Manifestly no charge of a fraudulent delivery, taking or misapplication of said bonds could be made against appellant predicated upon the transaction had in the Commissioners' Court in April. It is not shown that he was present or participated in the execution of the bonds by the county judge, the county treasurer and the county clerk; nor had such bonds been then approved by the Attorney General or registered by the Comptroller at Austin. The inference from the testimony is that when the bonds were signed by the officers of Shelby County, Twing Company took them to Austin, had them registered and approved and took them to San Antonio.

There is not a suggestion in this record that appellant received a penny directly or indirectly from Twing or anybody else for what he did in his effort to effect the sale of these bonds. There is not a suggestion that he was in San Antonio when the bonds were delivered to Twing, if they ever were. We cannot concern ourselves with the carelessness of the transaction under discussion, nor the lack of business judgment on the part of the whole Commissioners' Court in the contract they made with Twing Company. If a county sees fit to elect commissioners who will make a sale such as evidenced by this contract, that is its business.

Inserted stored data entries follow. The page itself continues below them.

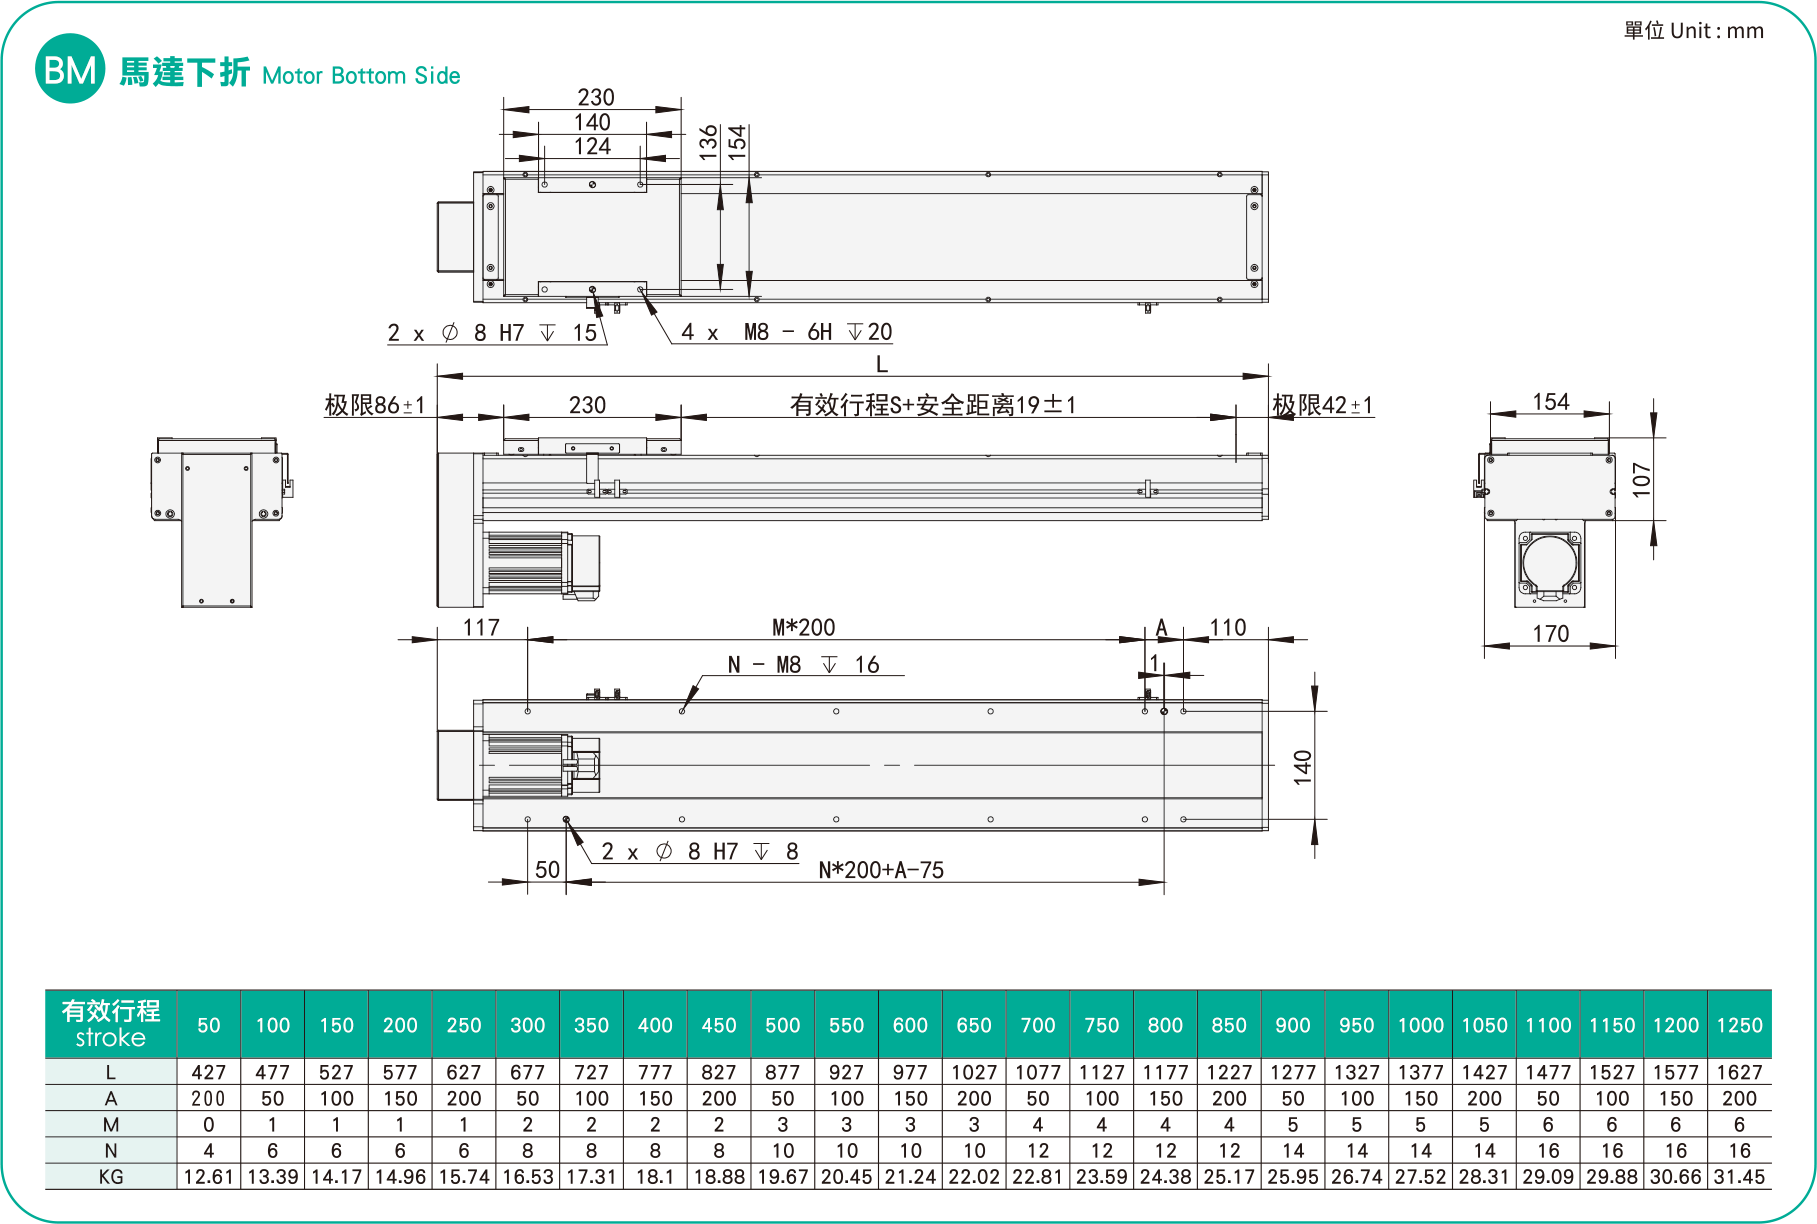
Task: Click the KG value 31.45 cell
Action: coord(1739,1177)
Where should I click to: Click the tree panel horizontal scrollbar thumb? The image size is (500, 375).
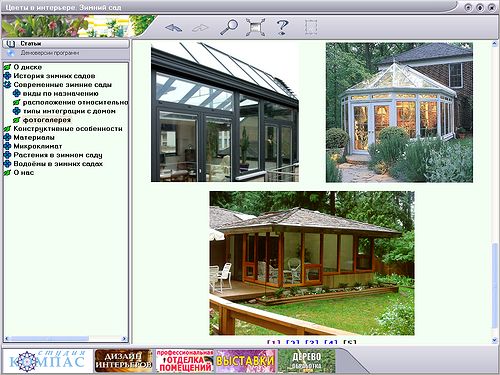[49, 339]
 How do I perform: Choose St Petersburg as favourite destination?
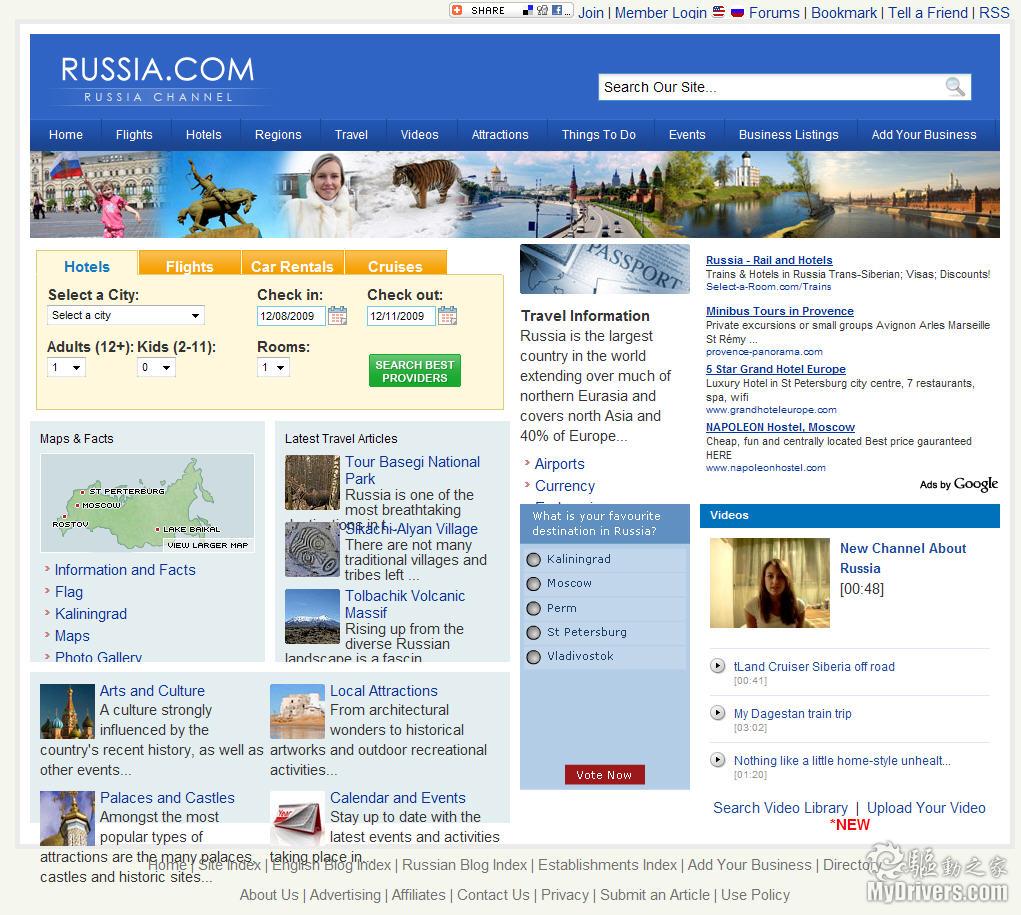534,633
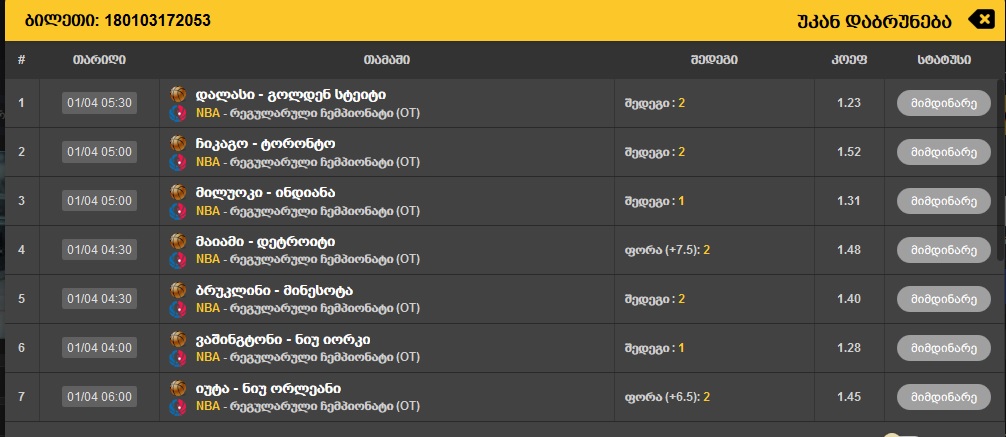Click the მიმდინარე status button in row 1
The width and height of the screenshot is (1006, 437).
(937, 103)
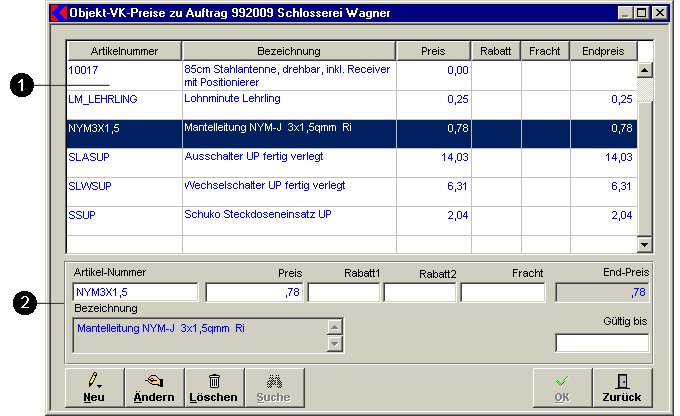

We are only concerned with the proposition here that the record fails to show any fraudulent intent on the part of this appellant in the transaction. It is not claimed that he fraudulently took or misapplied the bonds. The only claim on the facts is that he fraudulently delivered them to Twing. We fail to find any evidence suggesting that he delivered them much less that he fraudulently delivered them to said Twing.

Being convinced of the correctness of this conclusion from careful examination of the record, we believe that the affirmance of this case should be set aside and the judgment of the trial court now reversed and the cause remanded, and it is so ordered.